* Task directions *
Output all entries verbatim.
>>
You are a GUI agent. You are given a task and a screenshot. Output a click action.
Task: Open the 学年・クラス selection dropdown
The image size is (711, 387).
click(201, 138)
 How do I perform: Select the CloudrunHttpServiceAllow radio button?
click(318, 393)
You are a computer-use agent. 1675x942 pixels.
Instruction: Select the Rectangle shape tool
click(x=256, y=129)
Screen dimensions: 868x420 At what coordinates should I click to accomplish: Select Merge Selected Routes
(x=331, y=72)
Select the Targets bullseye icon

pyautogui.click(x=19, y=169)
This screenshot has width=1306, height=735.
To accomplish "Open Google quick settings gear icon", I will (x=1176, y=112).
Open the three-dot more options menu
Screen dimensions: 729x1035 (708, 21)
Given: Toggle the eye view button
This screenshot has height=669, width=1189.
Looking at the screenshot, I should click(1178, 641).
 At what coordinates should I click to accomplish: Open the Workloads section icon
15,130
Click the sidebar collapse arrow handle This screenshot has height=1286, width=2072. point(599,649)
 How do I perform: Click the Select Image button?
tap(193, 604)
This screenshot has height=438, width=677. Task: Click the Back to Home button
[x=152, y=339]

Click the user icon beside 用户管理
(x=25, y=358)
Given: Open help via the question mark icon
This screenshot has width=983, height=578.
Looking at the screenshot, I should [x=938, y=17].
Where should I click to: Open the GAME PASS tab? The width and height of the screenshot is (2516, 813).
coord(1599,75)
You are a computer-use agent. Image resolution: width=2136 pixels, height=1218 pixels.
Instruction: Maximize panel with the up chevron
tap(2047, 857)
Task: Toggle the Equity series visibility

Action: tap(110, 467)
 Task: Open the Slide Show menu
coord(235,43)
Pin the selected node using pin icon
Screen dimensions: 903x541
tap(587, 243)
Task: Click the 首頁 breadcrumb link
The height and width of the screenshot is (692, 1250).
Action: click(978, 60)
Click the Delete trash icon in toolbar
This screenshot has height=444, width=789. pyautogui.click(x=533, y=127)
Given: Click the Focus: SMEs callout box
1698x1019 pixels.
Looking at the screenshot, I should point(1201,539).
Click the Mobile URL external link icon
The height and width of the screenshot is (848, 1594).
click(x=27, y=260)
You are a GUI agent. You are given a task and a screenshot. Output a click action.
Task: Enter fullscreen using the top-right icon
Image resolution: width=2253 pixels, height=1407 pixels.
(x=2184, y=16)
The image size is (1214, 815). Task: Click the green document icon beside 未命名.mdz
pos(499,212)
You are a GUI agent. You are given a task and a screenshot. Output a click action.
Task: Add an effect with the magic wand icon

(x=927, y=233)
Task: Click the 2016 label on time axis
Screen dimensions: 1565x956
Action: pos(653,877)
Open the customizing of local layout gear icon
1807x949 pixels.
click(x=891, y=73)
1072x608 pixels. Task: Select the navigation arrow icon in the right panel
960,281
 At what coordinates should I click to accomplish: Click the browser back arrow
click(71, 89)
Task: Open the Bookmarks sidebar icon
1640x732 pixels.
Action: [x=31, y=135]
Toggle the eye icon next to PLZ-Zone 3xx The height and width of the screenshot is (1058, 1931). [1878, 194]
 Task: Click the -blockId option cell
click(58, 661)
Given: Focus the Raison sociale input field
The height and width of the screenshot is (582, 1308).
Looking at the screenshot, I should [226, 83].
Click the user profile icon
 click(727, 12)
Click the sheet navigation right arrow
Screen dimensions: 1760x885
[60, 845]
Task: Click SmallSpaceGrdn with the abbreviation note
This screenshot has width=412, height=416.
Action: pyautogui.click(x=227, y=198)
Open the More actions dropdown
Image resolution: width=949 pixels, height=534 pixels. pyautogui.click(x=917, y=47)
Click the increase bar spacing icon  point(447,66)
<<
* Task solution *
You are a GUI agent. You are given a task and a screenshot. Output a click action.
Task: Open the 学年・クラス selection dropdown
The image size is (711, 387).
click(201, 138)
 How do I perform: Select the CloudrunHttpServiceAllow radio button?
click(318, 393)
You are a computer-use agent. 1675x942 pixels.
Instruction: Select the Rectangle shape tool
click(x=256, y=129)
Screen dimensions: 868x420 At what coordinates should I click to accomplish: Select Merge Selected Routes
(x=331, y=72)
Select the Targets bullseye icon

pyautogui.click(x=19, y=169)
This screenshot has width=1306, height=735.
To accomplish "Open Google quick settings gear icon", I will (x=1176, y=112).
Open the three-dot more options menu
Screen dimensions: 729x1035 (708, 21)
Given: Toggle the eye view button
This screenshot has height=669, width=1189.
Looking at the screenshot, I should click(1178, 641).
 At what coordinates should I click to accomplish: Open the Workloads section icon
15,130
Click the sidebar collapse arrow handle This screenshot has height=1286, width=2072. point(599,649)
 How do I perform: Click the Select Image button?
tap(193, 604)
This screenshot has height=438, width=677. Task: Click the Back to Home button
[x=152, y=339]

Click the user icon beside 用户管理
(x=25, y=358)
Given: Open help via the question mark icon
This screenshot has width=983, height=578.
Looking at the screenshot, I should [x=938, y=17].
Where should I click to: Open the GAME PASS tab? The width and height of the screenshot is (2516, 813).
coord(1599,75)
You are a computer-use agent. Image resolution: width=2136 pixels, height=1218 pixels.
Instruction: Maximize panel with the up chevron
tap(2047, 857)
Task: Toggle the Equity series visibility

Action: tap(110, 467)
 Task: Open the Slide Show menu
coord(235,43)
Pin the selected node using pin icon
Screen dimensions: 903x541
tap(587, 243)
Task: Click the 首頁 breadcrumb link
The height and width of the screenshot is (692, 1250).
Action: click(978, 60)
Click the Delete trash icon in toolbar
This screenshot has height=444, width=789. pyautogui.click(x=533, y=127)
Given: Click the Focus: SMEs callout box
1698x1019 pixels.
Looking at the screenshot, I should point(1201,539).
Click the Mobile URL external link icon
The height and width of the screenshot is (848, 1594).
click(x=27, y=260)
You are a GUI agent. You are given a task and a screenshot. Output a click action.
Task: Enter fullscreen using the top-right icon
Image resolution: width=2253 pixels, height=1407 pixels.
(x=2184, y=16)
The image size is (1214, 815). Task: Click the green document icon beside 未命名.mdz
pos(499,212)
You are a GUI agent. You are given a task and a screenshot. Output a click action.
Task: Add an effect with the magic wand icon

(x=927, y=233)
Task: Click the 2016 label on time axis
Screen dimensions: 1565x956
Action: pos(653,877)
Open the customizing of local layout gear icon
1807x949 pixels.
click(x=891, y=73)
1072x608 pixels. Task: Select the navigation arrow icon in the right panel
960,281
 At what coordinates should I click to accomplish: Click the browser back arrow
click(71, 89)
Task: Open the Bookmarks sidebar icon
1640x732 pixels.
Action: [x=31, y=135]
Toggle the eye icon next to PLZ-Zone 3xx The height and width of the screenshot is (1058, 1931). [1878, 194]
 Task: Click the -blockId option cell
click(58, 661)
Given: Focus the Raison sociale input field
The height and width of the screenshot is (582, 1308).
Looking at the screenshot, I should [226, 83].
Click the user profile icon
 click(727, 12)
Click the sheet navigation right arrow
Screen dimensions: 1760x885
[60, 845]
Task: Click SmallSpaceGrdn with the abbreviation note
This screenshot has width=412, height=416.
Action: pyautogui.click(x=227, y=198)
Open the More actions dropdown
Image resolution: width=949 pixels, height=534 pixels. pyautogui.click(x=917, y=47)
Click the increase bar spacing icon  point(447,66)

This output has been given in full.